Consulting firms quickly moved to make AI part of employees’ working lives. Now they are faced with the costs of using them on a large scale.
One of McKinsey’s strategies to manage rising costs is not to limit consultants’ use of AI, but to let them know when they are using too much.
The company tracks usage per user and alerts its employees via email when their AI usage becomes too high, says Debasish Patnaik, who heads QuantumBlack – McKinsey’s AI, data and analytics group – in the UK. The warning system was introduced company-wide in the summer.
“Just like using mobile data on a work phone, we tell them this is the way you can do things to make it more cost-effective for the business,” Patnaik said.
Companies that initially focused on encouraging AI experimentation are now faced with the costs of adopting the technology at scale.
The age of freewheeling AI token usage came to an end earlier this year when LLM providers switched from subscriptions to consumption-based pricing models. Consulting firms and other business users are now charged based on the number of tokens (the small pieces of text that an AI model reads and produces) they use, rather than a flat access fee, making efficiency more important as usage grows.
In September, OpenAI announced that they are now the most prolific users of AI coding tools consume more than $7,000 tokens worth per day.
McKinsey’s approach to managing those spending pressures relies on transparency and education, Patnaik said.
According to a company blog post, the company was processing approximately five trillion AI tokens per month by May 2026. Consumption was highly concentrated, with about 10% of users accounting for about 65% of the total, with consultants and software engineers among the heaviest users.
Debasish Patnaik is the leader of McKinsey’s QuantumBlack business in the UK. McKinsey
The AI usage alerts are not intended to discourage employees from using AI, but to show them what they are consuming and help them perform the same work more efficiently.

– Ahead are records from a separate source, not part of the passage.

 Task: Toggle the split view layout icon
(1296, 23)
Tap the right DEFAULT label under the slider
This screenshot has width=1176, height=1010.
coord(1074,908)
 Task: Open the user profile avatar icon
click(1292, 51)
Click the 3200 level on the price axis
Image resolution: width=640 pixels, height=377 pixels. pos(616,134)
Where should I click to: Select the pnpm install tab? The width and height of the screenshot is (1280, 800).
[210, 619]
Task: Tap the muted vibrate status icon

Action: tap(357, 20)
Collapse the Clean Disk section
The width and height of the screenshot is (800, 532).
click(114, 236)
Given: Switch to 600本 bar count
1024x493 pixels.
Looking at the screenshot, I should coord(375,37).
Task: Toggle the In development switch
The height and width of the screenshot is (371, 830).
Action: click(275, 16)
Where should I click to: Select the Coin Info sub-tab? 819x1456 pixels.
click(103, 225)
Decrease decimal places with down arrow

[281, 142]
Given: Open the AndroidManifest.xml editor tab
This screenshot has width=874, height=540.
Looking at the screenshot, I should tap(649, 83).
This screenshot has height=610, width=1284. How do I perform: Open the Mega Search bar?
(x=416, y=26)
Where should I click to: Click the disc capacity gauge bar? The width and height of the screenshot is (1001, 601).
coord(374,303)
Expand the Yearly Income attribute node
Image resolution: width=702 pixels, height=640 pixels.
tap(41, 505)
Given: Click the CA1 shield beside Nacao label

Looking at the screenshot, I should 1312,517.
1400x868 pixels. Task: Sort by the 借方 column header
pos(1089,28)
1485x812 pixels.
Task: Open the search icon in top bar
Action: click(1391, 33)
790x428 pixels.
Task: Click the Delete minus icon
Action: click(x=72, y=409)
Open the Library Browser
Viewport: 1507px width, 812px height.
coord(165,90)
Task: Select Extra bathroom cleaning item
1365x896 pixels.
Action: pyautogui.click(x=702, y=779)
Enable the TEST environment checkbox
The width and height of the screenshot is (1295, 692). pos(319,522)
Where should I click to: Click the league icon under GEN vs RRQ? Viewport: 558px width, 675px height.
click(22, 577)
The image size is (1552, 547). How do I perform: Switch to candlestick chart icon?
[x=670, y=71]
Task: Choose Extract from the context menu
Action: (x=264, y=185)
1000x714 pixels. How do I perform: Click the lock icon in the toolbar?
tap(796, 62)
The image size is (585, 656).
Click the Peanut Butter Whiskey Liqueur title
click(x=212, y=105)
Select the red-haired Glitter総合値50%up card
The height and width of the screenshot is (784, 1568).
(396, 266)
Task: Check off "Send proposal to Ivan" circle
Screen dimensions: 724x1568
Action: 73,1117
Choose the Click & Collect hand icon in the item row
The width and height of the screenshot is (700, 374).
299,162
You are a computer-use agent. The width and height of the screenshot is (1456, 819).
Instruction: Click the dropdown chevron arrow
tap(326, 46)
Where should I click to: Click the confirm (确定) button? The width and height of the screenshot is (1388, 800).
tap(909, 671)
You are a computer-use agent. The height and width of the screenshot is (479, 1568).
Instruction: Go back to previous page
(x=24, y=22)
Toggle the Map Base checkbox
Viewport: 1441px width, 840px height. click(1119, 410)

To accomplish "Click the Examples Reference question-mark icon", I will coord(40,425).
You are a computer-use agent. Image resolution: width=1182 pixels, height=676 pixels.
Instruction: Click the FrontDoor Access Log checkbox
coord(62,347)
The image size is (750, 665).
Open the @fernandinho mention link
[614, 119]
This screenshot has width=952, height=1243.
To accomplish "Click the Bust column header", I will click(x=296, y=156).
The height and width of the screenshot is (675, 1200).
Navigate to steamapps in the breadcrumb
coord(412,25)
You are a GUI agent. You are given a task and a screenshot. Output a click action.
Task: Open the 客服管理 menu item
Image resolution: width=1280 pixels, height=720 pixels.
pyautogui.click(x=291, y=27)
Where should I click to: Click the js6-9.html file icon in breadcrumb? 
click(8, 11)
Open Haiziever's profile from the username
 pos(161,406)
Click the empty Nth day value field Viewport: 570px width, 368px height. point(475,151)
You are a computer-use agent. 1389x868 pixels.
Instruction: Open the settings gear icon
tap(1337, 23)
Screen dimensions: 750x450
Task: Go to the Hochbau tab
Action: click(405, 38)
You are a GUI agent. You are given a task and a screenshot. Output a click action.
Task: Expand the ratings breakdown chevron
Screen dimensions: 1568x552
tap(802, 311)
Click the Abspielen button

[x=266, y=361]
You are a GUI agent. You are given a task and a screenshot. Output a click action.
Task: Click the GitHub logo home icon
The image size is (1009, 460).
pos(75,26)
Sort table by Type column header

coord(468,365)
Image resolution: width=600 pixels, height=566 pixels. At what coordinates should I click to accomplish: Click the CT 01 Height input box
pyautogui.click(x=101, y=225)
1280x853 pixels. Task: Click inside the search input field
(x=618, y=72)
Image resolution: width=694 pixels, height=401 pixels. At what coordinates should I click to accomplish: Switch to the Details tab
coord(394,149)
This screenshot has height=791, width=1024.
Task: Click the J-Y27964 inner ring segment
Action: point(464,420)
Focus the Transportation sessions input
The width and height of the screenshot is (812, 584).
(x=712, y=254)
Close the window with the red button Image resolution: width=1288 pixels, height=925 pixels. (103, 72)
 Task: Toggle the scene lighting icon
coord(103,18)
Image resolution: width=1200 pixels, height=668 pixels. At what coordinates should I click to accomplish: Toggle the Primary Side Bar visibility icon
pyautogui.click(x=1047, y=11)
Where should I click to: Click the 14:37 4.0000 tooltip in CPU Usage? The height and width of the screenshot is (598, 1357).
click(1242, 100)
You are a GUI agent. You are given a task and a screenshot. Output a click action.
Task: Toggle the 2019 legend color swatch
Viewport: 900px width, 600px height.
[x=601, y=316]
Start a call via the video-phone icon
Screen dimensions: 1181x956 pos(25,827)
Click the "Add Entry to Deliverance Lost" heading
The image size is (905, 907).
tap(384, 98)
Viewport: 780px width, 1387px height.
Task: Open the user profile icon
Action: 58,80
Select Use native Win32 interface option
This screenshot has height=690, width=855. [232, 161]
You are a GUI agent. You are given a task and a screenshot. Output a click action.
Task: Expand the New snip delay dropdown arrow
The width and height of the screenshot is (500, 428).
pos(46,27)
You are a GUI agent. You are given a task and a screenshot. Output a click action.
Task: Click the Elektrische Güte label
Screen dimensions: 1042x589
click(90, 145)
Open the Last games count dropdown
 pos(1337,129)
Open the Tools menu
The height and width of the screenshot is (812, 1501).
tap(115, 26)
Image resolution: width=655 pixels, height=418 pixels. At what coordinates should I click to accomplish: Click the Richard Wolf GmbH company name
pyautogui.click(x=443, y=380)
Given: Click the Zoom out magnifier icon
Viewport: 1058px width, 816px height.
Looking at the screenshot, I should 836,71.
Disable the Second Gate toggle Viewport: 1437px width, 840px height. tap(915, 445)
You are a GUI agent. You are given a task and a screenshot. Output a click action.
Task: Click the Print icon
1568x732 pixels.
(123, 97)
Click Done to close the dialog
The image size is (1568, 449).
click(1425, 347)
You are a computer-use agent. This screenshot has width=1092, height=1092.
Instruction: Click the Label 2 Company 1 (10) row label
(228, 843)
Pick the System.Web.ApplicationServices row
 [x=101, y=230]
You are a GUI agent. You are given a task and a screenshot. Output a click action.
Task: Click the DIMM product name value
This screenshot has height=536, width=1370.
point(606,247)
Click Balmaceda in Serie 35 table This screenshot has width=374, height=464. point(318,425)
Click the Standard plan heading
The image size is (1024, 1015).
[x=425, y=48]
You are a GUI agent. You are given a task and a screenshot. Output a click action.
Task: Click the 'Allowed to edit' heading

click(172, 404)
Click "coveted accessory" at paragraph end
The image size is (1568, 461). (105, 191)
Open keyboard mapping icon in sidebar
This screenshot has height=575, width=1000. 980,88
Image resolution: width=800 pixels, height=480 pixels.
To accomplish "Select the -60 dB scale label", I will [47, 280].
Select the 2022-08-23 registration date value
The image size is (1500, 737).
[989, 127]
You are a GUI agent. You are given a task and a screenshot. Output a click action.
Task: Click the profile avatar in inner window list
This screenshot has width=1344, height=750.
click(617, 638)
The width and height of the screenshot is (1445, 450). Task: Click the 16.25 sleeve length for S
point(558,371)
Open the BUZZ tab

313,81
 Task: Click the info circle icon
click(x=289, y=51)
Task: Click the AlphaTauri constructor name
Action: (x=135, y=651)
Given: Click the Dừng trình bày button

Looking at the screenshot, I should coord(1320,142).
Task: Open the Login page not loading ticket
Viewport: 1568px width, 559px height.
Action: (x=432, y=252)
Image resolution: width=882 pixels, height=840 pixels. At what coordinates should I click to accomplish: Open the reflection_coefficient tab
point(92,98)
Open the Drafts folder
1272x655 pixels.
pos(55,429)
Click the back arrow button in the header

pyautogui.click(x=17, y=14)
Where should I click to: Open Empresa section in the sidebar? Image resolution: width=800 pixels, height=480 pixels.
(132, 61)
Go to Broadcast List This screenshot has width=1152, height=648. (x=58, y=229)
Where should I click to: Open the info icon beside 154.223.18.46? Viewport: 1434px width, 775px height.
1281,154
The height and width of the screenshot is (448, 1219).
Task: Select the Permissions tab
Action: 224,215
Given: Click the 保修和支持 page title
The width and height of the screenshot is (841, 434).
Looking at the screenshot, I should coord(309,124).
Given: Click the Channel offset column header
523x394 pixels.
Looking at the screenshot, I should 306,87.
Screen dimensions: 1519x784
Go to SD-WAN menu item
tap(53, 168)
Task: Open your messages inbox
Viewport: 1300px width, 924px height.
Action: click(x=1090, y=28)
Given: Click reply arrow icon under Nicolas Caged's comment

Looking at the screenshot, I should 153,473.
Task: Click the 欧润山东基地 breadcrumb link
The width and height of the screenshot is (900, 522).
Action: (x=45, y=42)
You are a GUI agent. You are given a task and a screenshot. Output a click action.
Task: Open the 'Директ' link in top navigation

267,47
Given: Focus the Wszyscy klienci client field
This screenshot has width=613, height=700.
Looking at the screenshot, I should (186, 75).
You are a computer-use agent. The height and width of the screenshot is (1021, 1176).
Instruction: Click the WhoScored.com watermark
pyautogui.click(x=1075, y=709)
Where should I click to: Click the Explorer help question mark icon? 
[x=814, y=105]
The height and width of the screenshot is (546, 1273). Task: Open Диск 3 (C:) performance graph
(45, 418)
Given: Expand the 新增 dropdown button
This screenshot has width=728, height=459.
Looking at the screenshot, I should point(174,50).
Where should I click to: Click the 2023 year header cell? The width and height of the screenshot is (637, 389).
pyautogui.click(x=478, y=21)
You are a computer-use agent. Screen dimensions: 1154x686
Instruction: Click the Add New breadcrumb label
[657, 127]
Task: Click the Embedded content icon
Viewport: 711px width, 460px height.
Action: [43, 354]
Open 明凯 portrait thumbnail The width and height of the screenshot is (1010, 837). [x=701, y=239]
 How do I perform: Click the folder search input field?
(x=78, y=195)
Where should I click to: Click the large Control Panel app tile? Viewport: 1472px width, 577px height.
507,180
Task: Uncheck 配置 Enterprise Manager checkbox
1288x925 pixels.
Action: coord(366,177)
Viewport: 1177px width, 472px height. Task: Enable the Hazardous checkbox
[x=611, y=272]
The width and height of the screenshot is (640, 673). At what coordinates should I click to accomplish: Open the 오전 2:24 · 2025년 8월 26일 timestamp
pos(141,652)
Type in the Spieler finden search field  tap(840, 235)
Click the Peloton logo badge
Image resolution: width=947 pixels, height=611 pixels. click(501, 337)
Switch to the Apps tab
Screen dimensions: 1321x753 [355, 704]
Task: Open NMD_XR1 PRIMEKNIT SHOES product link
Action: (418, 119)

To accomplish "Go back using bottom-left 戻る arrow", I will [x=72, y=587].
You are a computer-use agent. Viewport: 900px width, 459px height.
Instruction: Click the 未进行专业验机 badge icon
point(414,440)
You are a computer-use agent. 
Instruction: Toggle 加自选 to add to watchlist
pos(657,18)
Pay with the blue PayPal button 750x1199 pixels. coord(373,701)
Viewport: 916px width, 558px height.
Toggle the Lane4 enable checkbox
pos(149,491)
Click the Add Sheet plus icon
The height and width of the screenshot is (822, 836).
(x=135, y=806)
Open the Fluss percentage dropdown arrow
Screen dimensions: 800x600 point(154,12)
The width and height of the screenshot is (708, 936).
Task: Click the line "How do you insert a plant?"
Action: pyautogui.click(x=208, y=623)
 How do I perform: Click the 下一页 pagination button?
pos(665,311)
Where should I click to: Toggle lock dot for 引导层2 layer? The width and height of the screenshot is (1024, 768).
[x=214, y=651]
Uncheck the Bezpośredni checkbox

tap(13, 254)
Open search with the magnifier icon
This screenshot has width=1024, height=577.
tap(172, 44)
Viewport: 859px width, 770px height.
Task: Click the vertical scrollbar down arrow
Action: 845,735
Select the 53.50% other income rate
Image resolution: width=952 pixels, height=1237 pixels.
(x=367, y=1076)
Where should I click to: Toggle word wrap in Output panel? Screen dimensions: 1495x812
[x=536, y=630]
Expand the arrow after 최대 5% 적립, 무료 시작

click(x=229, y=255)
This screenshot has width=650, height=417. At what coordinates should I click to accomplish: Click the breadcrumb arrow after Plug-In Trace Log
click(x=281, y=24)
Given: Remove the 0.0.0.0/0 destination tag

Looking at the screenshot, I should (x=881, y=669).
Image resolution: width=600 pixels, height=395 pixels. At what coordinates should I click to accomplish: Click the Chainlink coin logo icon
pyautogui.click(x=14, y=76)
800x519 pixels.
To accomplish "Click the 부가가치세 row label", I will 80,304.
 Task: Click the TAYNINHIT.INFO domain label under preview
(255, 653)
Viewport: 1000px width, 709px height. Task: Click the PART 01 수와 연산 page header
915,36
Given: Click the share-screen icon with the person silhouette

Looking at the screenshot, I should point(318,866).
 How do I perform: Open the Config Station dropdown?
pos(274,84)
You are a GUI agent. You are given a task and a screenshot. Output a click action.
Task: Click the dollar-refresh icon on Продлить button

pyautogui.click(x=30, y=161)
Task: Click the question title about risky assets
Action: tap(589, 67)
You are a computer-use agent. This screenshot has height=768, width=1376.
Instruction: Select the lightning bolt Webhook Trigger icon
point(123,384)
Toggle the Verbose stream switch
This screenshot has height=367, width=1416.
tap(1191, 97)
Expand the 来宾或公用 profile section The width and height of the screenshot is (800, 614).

“We really believe in giving autonomy to the consultants,” said Patnaik.
Ensuring they receive proper training on how to use tools is critical to managing usage, he added. He noted that McKinsey has already seen shifts in the way employees use its tools as users gain more insight into their AI habits.
In addition to token warnings
McKinsey’s internal AI spending has not yet reached a problem stage, Patnaik said.
Most of the company’s AI use is for personal productivity or to drive faster engagement, in both cases “where the cost-benefit ratio still leans toward the benefit side,” he said.
Usage levels could be “egregious” in another six months, but Patnaik said the company had already implemented additional controls in addition to warnings to manage usage.
An internal AI gateway optimizes requests before they reach model providers, while circuit breakers temporarily pause access around particularly high token usage while the company assesses whether usage is productive.
Caching allows answers to repeated queries to be reused and aggregates consumption costs across the enterprise rather than locking up unused capacity in individual licenses.
Other consulting firms are implementing similar controls to manage AI spend.
The Big Four firm EY has setting up an ‘AI Value Realization Office’” to manage AI spend and has a “invisible” router behind some specialized AI tools that guide workers to the model best suited to a task. EY told Business Insider that the router, among other control measures, had reduced token consumption by 60% since April.
In June, a senior software engineer at Deloitte US told Business Insider that changes to GitHub’s pricing model were “already wreaking havoc” on expectations for work, with developers quickly burning through their new monthly quotas, which took effect that month.
Bringing the strategies to customers
Patnaik’s role leading QuantumBlack in the UK is primarily focused on delivering AI capabilities to McKinsey clientsrather than the company’s internal use of AI. McKinsey set up a formal practice this spring to advise clients on how to use AI cost-effectively.
Patnaik’s broad advice for clients reflects the firm’s internal approach.
Over the past quarter, customers have increasingly realized that there are “hidden costs that we haven’t fully thought about,” and that managers must weigh the potential competitive advantages of AI against the return on investment, Patnaik says.
Patnaik said companies should assess token costs per outcome rather than per employee. Simply optimizing for fewer tokens could discourage valuable use of AI.
“What you don’t want is to incur costs here, but on the other side you incur costs without knowing it,” he said. For now, he added, there is still value in encouraging adoption, rather than restricting it.